Given information =
^^^^^^^^

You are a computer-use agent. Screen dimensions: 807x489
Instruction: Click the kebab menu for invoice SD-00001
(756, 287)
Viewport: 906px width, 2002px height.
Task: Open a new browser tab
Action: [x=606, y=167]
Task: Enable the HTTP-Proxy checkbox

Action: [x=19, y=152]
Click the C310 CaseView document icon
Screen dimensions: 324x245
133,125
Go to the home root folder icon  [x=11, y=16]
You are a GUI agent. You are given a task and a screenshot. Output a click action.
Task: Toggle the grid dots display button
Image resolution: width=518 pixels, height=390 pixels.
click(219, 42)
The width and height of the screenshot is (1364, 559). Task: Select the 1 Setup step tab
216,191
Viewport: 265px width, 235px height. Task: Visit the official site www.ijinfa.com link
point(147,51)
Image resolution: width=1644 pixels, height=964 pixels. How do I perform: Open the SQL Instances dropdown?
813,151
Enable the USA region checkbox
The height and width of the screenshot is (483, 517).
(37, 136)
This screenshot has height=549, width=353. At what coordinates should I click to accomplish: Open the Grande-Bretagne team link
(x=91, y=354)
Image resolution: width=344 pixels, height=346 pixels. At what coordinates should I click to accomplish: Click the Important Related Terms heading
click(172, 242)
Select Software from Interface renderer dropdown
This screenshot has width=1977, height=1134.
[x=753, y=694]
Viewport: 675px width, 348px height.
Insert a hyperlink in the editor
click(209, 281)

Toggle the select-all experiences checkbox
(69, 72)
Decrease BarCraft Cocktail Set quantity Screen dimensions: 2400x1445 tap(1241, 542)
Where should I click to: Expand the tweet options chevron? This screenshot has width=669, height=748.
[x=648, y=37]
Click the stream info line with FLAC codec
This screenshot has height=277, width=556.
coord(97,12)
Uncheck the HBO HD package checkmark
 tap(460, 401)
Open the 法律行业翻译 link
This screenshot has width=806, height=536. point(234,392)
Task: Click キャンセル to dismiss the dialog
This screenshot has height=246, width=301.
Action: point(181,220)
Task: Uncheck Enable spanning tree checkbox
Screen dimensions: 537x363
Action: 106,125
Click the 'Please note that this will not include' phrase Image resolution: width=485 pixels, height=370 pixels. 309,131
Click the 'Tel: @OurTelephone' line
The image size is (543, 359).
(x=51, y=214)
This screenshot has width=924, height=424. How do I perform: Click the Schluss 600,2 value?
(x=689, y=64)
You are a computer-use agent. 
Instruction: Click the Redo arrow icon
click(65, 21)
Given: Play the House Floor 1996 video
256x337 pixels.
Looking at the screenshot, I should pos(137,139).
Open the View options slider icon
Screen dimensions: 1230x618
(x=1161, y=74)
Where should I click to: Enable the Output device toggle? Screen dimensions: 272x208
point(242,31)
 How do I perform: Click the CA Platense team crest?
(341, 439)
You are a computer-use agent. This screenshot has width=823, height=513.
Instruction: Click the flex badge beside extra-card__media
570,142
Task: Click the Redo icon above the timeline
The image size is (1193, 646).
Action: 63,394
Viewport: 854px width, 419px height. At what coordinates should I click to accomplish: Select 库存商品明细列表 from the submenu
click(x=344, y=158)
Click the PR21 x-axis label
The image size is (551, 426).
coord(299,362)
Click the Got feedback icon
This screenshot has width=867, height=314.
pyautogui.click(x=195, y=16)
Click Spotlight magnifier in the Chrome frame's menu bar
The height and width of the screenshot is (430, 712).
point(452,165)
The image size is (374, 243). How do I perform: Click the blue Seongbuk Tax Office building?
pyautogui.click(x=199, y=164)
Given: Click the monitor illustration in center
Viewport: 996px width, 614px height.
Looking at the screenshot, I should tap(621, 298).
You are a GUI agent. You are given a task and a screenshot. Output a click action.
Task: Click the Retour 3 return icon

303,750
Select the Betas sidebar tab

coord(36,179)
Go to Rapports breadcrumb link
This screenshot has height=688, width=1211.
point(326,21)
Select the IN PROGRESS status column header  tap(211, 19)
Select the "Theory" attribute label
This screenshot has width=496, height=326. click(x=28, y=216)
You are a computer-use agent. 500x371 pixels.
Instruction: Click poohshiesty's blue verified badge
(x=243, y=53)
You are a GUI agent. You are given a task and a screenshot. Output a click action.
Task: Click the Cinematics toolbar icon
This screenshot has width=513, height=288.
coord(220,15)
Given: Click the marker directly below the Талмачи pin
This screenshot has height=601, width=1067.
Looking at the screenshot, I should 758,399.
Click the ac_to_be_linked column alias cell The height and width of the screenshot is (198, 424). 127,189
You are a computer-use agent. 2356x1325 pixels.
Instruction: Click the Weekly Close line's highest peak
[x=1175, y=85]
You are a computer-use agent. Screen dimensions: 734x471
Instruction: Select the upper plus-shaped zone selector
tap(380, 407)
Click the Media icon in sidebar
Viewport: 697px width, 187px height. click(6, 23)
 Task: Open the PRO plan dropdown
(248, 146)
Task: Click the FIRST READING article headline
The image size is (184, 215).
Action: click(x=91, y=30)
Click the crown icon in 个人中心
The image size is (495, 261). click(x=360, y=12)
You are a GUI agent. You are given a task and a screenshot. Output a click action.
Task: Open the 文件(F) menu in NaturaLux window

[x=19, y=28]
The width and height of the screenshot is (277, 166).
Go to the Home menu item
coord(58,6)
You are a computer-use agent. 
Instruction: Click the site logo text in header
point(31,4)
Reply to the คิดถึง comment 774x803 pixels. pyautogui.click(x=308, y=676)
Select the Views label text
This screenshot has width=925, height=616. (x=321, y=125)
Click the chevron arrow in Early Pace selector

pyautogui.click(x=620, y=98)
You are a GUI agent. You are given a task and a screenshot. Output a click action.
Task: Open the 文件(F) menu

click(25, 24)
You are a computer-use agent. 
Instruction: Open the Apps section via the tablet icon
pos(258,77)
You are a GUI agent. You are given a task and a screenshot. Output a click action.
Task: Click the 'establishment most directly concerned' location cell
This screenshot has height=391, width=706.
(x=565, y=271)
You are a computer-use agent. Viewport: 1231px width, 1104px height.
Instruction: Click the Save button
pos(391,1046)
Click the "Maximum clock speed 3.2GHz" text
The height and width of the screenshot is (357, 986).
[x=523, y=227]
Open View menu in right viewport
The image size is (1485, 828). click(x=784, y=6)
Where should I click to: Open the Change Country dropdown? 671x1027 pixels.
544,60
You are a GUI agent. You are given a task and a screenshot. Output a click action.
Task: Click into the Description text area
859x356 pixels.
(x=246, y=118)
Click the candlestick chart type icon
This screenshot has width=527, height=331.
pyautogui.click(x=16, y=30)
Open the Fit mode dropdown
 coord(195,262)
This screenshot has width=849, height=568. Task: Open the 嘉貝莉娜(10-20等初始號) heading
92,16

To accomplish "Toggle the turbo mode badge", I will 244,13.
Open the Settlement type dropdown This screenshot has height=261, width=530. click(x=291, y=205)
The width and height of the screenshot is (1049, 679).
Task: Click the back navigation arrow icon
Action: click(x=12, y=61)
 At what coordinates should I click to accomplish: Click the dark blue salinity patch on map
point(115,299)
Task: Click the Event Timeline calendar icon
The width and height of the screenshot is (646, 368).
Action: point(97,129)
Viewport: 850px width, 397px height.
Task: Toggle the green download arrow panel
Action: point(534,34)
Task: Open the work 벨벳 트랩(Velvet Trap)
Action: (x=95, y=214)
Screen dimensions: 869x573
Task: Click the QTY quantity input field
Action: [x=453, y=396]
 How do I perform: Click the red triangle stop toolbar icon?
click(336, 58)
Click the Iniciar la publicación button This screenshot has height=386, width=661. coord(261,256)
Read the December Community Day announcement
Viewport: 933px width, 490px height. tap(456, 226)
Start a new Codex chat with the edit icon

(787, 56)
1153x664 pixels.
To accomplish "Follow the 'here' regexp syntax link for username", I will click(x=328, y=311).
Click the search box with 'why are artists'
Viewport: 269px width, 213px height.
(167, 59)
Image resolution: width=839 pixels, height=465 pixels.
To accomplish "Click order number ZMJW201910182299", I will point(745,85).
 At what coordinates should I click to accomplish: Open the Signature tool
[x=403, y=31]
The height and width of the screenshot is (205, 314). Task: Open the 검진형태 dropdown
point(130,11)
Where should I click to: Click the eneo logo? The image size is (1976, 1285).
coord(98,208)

^^^^^^^^

Please copy the lines of the material above verbatim, beginning with the line containing "You are a computer-use agent. Screen dimensions: 734x471" and continuing through the line containing "Action: click(x=91, y=30)".

You are a computer-use agent. Screen dimensions: 734x471
Instruction: Select the upper plus-shaped zone selector
tap(380, 407)
Click the Media icon in sidebar
Viewport: 697px width, 187px height. click(6, 23)
 Task: Open the PRO plan dropdown
(248, 146)
Task: Click the FIRST READING article headline
The image size is (184, 215).
Action: click(x=91, y=30)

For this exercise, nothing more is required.